Im 10 years older than my father when he died. So strange; he us still perpetual older than me. Who us older than their parents. How do you feel about that?
I often think about how my father was when he was my age. He retired when he was 55...I'm 64 and still working...and will keep working as I think stopping is not a good plan for me.
I'm now 9 years older than my mother was when she died aged 61. I think my sisters also breathed a sigh of relief, like me, when they both passed that milestone.
I regularly watch old music clips from when I was about 11 or 12, and groups like the Beatles were about 10 years older than me: through my eyes they always look older than I am - even now lol
I am 6 years older than my mother was when she died. I was 33, and she was 61. The only way I feel about it, really, is what an alone feeling it is to be the only one in the world left, of the little nuclear family that was part of me.

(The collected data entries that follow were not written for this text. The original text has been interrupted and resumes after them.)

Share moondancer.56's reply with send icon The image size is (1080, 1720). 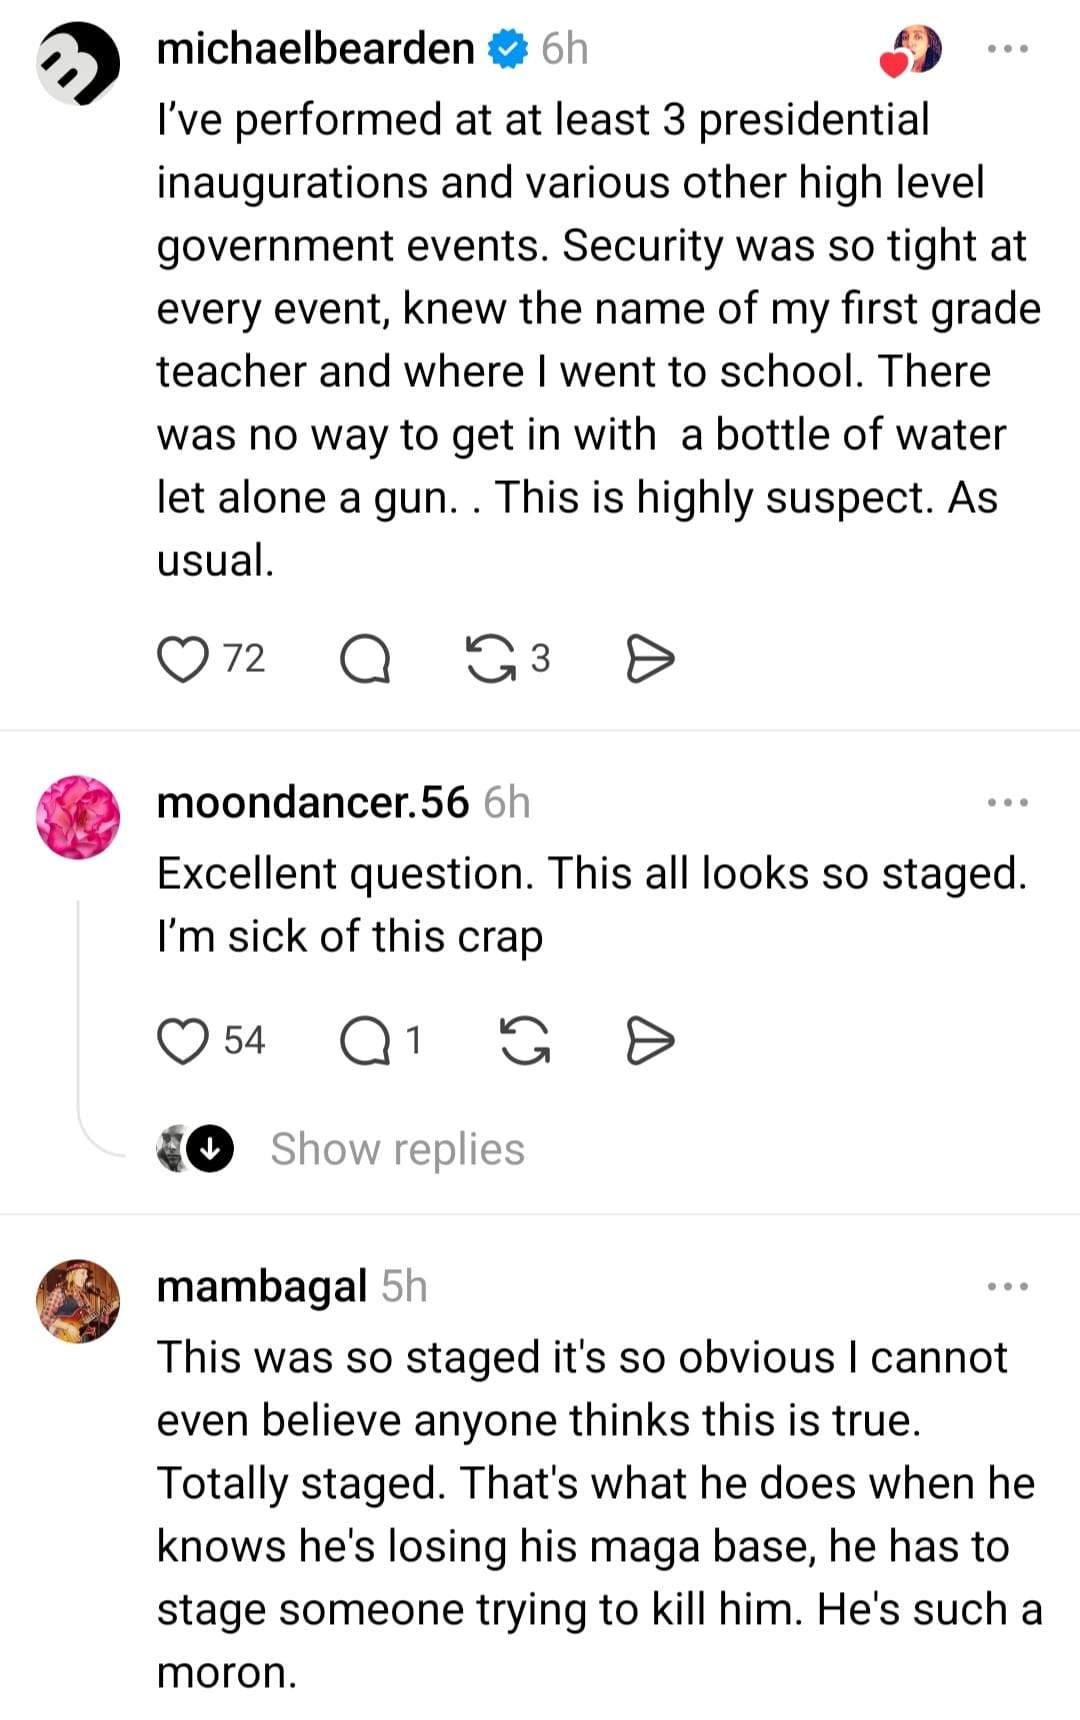coord(650,1042)
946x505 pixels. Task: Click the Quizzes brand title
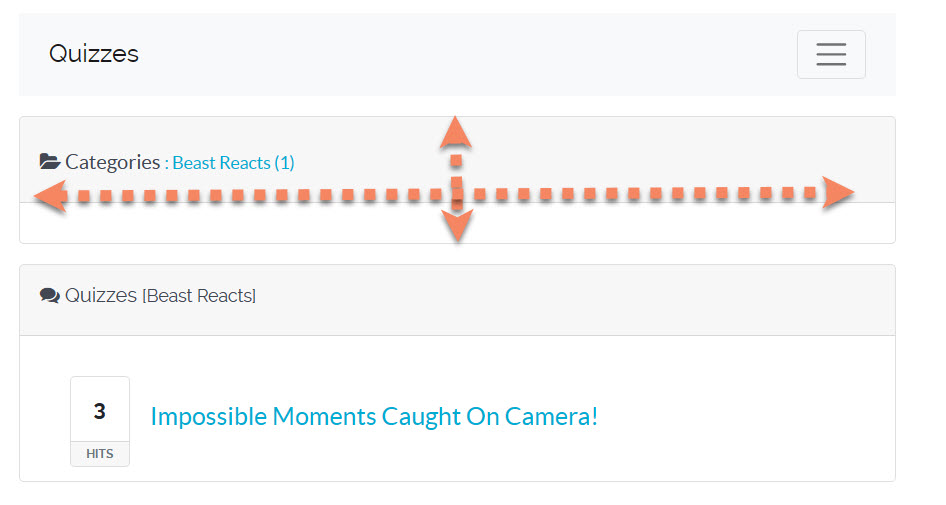[94, 54]
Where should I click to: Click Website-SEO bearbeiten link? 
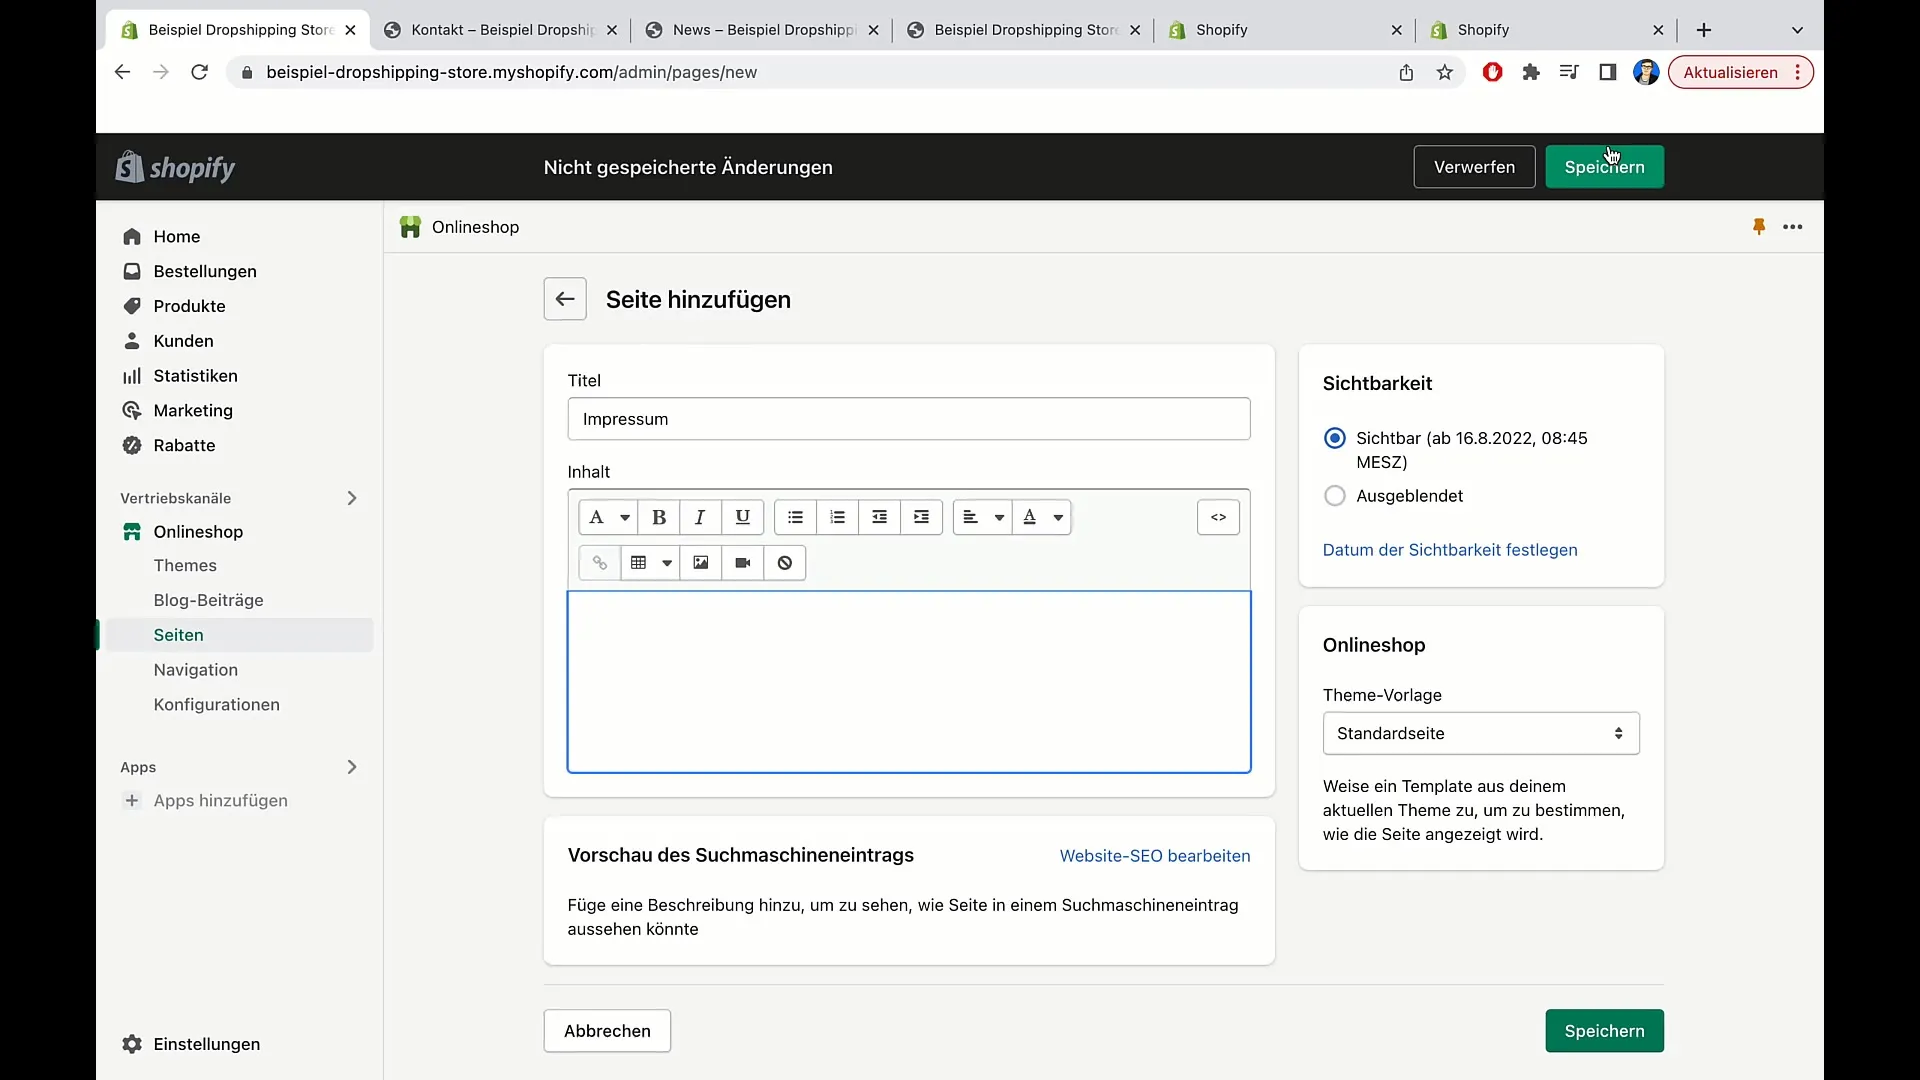1155,856

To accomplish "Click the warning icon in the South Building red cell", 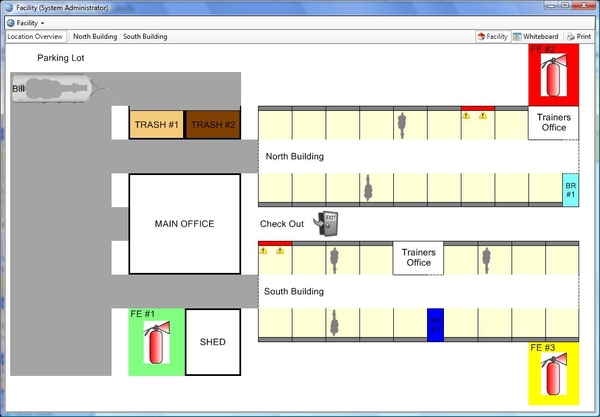I will [x=264, y=251].
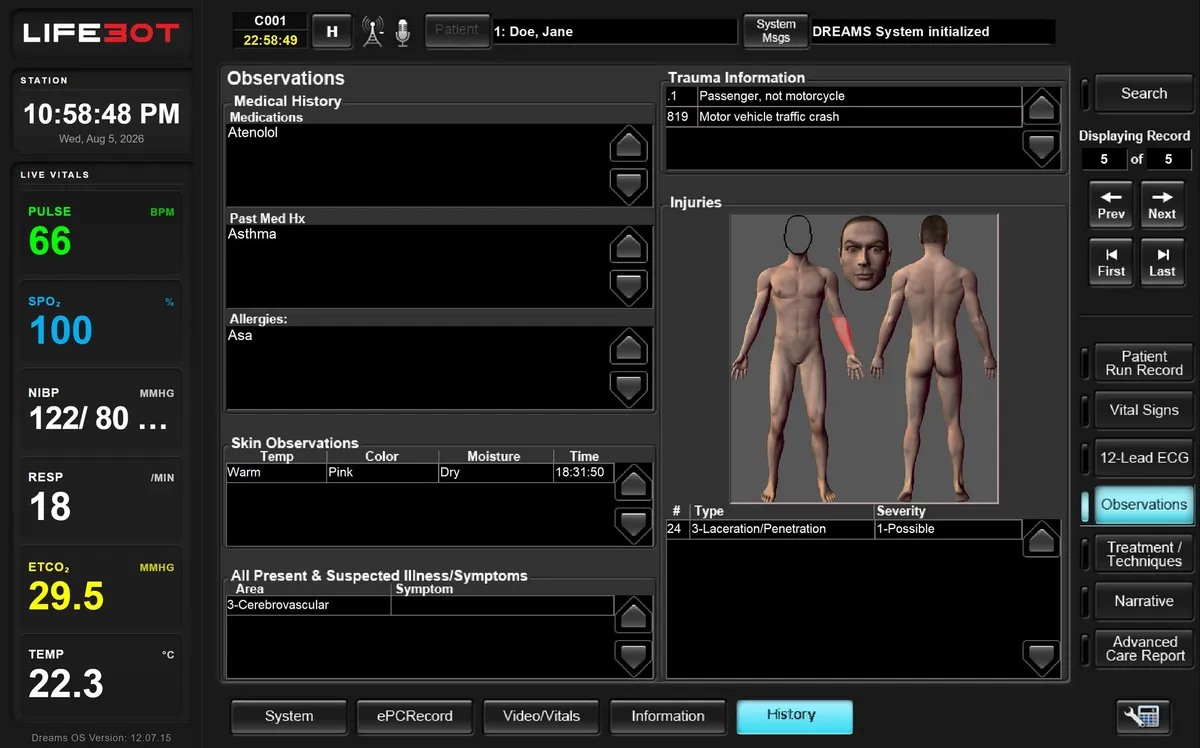The height and width of the screenshot is (748, 1200).
Task: Open the 12-Lead ECG section
Action: click(x=1144, y=457)
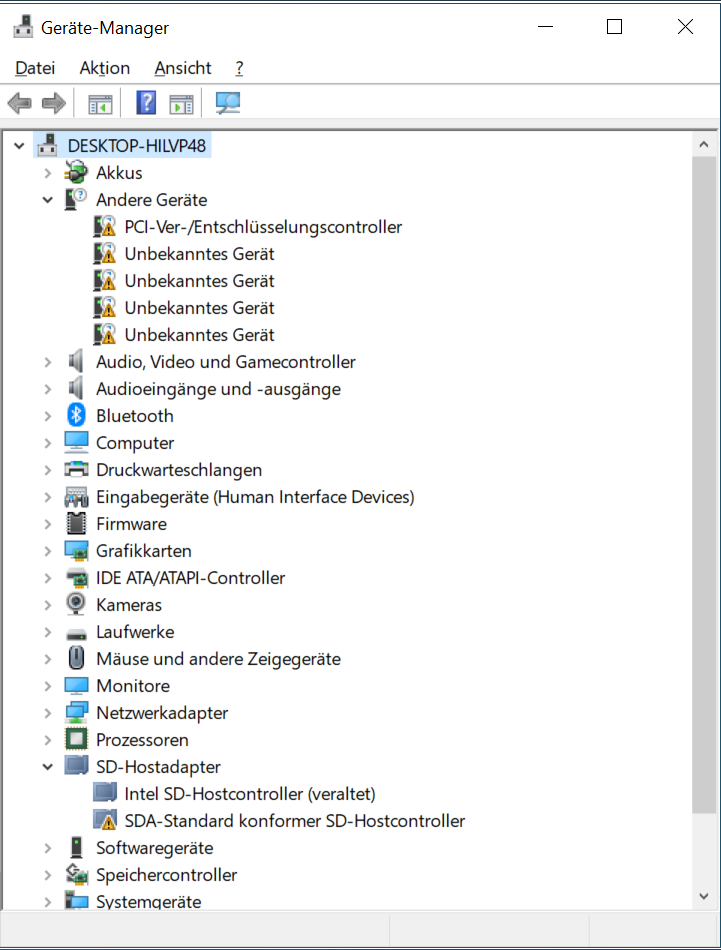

I’m 68 years old....older than my father, and older than any other male ever on that side of my bloodline (my maternal grandfather was the oldest male in my entire bloodline....he died at age 76). It feels strange (but good) to have lived this long and still be in relatively good health.
My dad passed in 1986 at the age of 48. Heart attack. I lived in fear that I would follow his footsteps. Yet here I am. I feel like I'm a better person and have accomplished more. My kids are grown and I see my grandkids regularly. I hope he sees how far I have come.
SW-User
This thought has never occurred to me. My dad passed in his 60s. Time stopped for him. I think if I get to be his age someday, nothing will change. His dear memory is timeless.
In 8 years time I will be older than my dad when he died. It will feel sad, but we have taken completely different paths in our lives and his demise was to some extent self-induced.
Got at least seven more years before my father passed away at 70 plus some. I doubt I will be much longer after that. It does seem like I have my father's genes, more so than my mother's, as predominant in many ways. Mom passed away at 81 however.
My father's side all the males passed away rather young. Grandfather of a brain tumor at thirty something. Hoping I have some of my grandmother's genes. She passed away in her 90s. Sadly I never met her, so I don't know. She actually was a smoker, according to my father.
My father is the only person left from his original family and his generation of it. His parents, brothers, aunts, uncles and cousins are all gone. He has two nephews, a niece, and their children. I’m pretty sure I’m not going to live as long as Pop (91 now), or as long as my mother did (she passed at age 89). I’m okay with that.